Tuesday, December 6, 2011

Post-surgery recovery

Once I got home from the hospital, I spent most of my time laying on the couch or in bed. I went home with no food restrictions, but was still pretty nauseous from all the opiates. And I'm back on the twice-a-day blood thinner injections, which still hurt like the dickens. My sister had the week of Thanksgiving off, so she hung out with Greg and me one the couch that week. And we even managed to do something vaguely resembling Thanksgiving, with turkey and ham, green bean casserole, mashed potatoes, stuffing and gravy. My wonderful sister and husband did all the cooking, while I was a blob.

We spent a lot of time watching all six Star Wars movies in order, so that was fun. It had been far too long since I'd seen many of them. I needed significant amounts of help to get up and down the stairs, and out of bed or up off the couch, but both Greg and my sister were great helpers. They made me do laps around the house to get me moving, since even three laps from the living room through the kitchen and dining room and back were enough to wear me out (so going outside was not really an option). But by post-op week 2, I was able to go up and down the stairs by myself, though very slowly.

Today is post-op week 3 and my mobility is definitely better. I can walk short distances (like 1 block) without too much pain, and am nearly off all of the narcotic pain meds, though I'm nowhere near being ready to be off the ibuprophen and acetaminophen. I'm still terribly, terribly tired all the time and my brain still feels foggy (which I thought was due to the opiates, but maybe wasn't). It is still very painful to go to the bathroom, however. Like, I have tears streaming down my face and often feel like I'm going to pass out from the pain painful. But I have my post-op visit tomorrow with my surgeon and my oncologist, so hopefully they'll have some suggestions. I still think it's better than a colostomy, since the pain is relatively short-lived and infrequent. But if it's really going to be a permanent feature of my life from here on out... I honestly don't know.
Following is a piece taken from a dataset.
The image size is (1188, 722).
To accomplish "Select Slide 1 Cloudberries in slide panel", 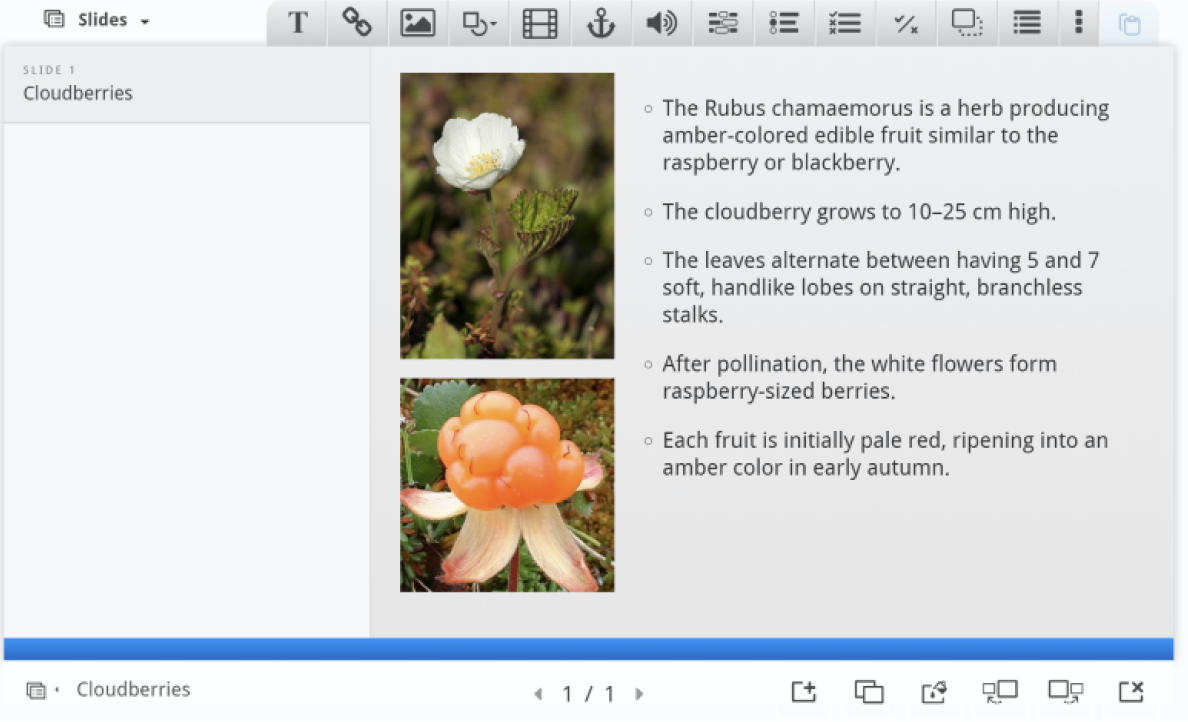I will [x=186, y=84].
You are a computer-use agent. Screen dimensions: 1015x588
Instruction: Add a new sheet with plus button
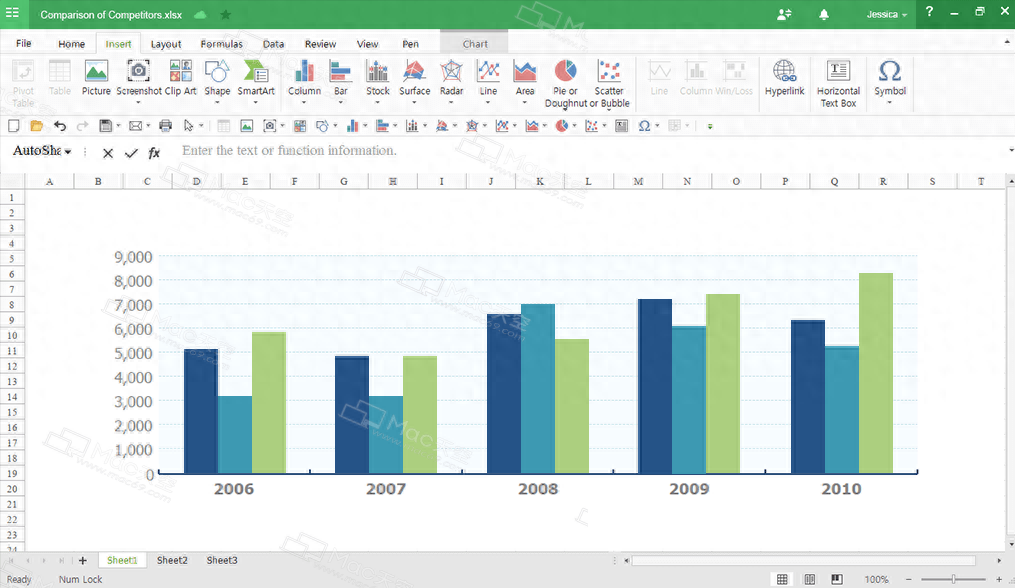(83, 561)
The other weird thing that I've had to adjust to is it feels like all of my nerves have gotten jumbled. I can't consciously decide to go pee, for example. Whatever nerve signal used to do that is now gone. So now I have to just sit on the toilet and think very hard about running water and eventually my body figures it out. But it's a very different experience than peeing before surgery. And pooing is much the same; my body goes into these involuntary spasms that are horribly painful and I cannot control in an attempt to rid itself of waste. It works, and I'm very grateful that despite all of that I'm not incontinent, but it is weird, and disconcerting. And for the first time in my life I have pain that I absolutely cannot localize. It is a totally new and unpleasant kind of pain, that emanates roughly from my pelvis, but I am completely unable to pinpoint more exactly than that (and believe me, I've spent lots of time and energy trying and failing to localize it more specifically). I have started calling it my "phantom colon pain," because that's about as accurate as anything else. It does feel like nothing in my pelvis is working the way it's supposed to, which is hard. But as I said before, I'm not incontinent, and I managed to escape without a colostomy, so really I should be quite grateful. Talk about things you take for granted, however.

So tomorrow we meet with my surgeon and my medical oncologist. I'll get my staples out, which will be exciting, and we'll get the pathology results back, which could be good or bad. The pathology will show exactly how many of my lymph nodes have cancer, how clean the margins around the tumor were, and how big my tumor was. This information is really what determines prognosis, as well as how much more chemo I'm going to need. So I'm understandably a little apprehensive about that. So much so, in fact, that I decided I didn't want to get the results over the phone, or in an office while Greg was out of town. So they've been back for about a week, and my oncologists have seen them already. But at least this way, I won't get bad news at a time when I'm unprepared to deal with it. The visit tomorrow will also determine when I get my new port, because I need to start chemo again Jan 2. And so then we get to start planning for that.

But at least the finish line is in sight now! Worst case (okay, not really worst case because worst case is we find mets in my lungs or something and I am deemed incurable, but worst case while remaining curable) I have another 6 months of chemo ahead of me. And I know I can do chemo. It's miserable and it sucks, but it's only 4 days of miserable suckiness at a time. I'm not looking forward to the cold-sensitivity and neuropathy this go-round, since it will be very cold here in January. But we'll get through it, like everything else. And at least it does feel like most of the scary unknown unknowns have been dealt with at this point (at least until I need to have follow-up scans and have to deal with the possibility of recurrence, which is nearly uniformly fatal within 2-5 years).